風光る:正義について考えたいならコレ
【風光る:渡辺多恵子】
インターネットやSNSが発達することで、今は沢山の人が自分の考えを発信できるようになった。それ自体はいいことだと思う。ただ、なんだか、ちょっと違和感を感じることも増えた。
誰もかれも「正義」を主張して悪を叩く。悪いことはしていない。あくまでも根幹は「正義」。
だから「悪」を叩いてもいい。叩きのめしてもいい。・・・・ホント?
この世に勧善懲悪なんて、あるのかな。「完璧な善」と「完璧な悪」って存在するのかな。
自分が「正義」なんてただの思い込みじゃなかろうか。
ハーバード大学のマイケル・サンデル教授の哲学の問いは「正義のための殺人はあるのか」だった。
ずっと考えた結果、「ない」という答えを出した。「正義とはすべて自己都合」なのではないかと思う。正義とは自己の正当化のための詭弁。
ウルトラマンが正義でバルタン星人が悪だと思い込んでいるけど、自分ち(星)で待つ子供にためにご飯を探しに来たお母さん(バルタン星人)とそれに襲い掛かる敵(ウルトラマン)だと考えると、途端に正義と悪は逆転する。結局自分の立場が正義でそれを邪魔する敵が悪、という思考の枠の中で考えているだけなのだ。
自分の正義を信じて生きる、とは実は思い込みの枠から抜け出させない為の洗脳のような気がする。
さて、風光る。
「正義 対 正義」の物語。
新選組を題材にした物語は数多ある。沖田総司が女の子だっていう話もあった。これは、新選組に入って沖田総司に恋する女の子の話。父と兄を殺されて仇討の為に強くなろうと新選組へ。
時代が時代だけに、今日の正義が明日は悪へと入れ替わることもある。自分の正義を信じ、人の正義に揺れ、泣きながらそれでもその時の自分の正義を自分で選択して生きる。
他の手段はなかったんかい。と思うけど、「武士」というしがらみの中ではなかったのかもなあ。号泣して先が読めない・・・
当たり前のようにどろ団子を新選組に投げてくる子供もいて、この子供たちにしてみたら自分の側が正義で、新選組が悪。どろ団子は今のSNSの批判や誹謗中傷に置き換えられる。
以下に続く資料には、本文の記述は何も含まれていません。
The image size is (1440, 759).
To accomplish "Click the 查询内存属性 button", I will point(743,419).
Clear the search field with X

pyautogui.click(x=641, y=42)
自分は正義だ、自分こそは正義だ、という思い込みをみんなが外せたら、時代は次へ動き出すのかもしれない。
正義とは何か考えたくなったら、コレを。
ラストがなかなか衝撃だった。私はひざを打って納得したけどSNS上では拒否感も多かったように見受けられた。
それも含めてぜひ読んでみてほしい。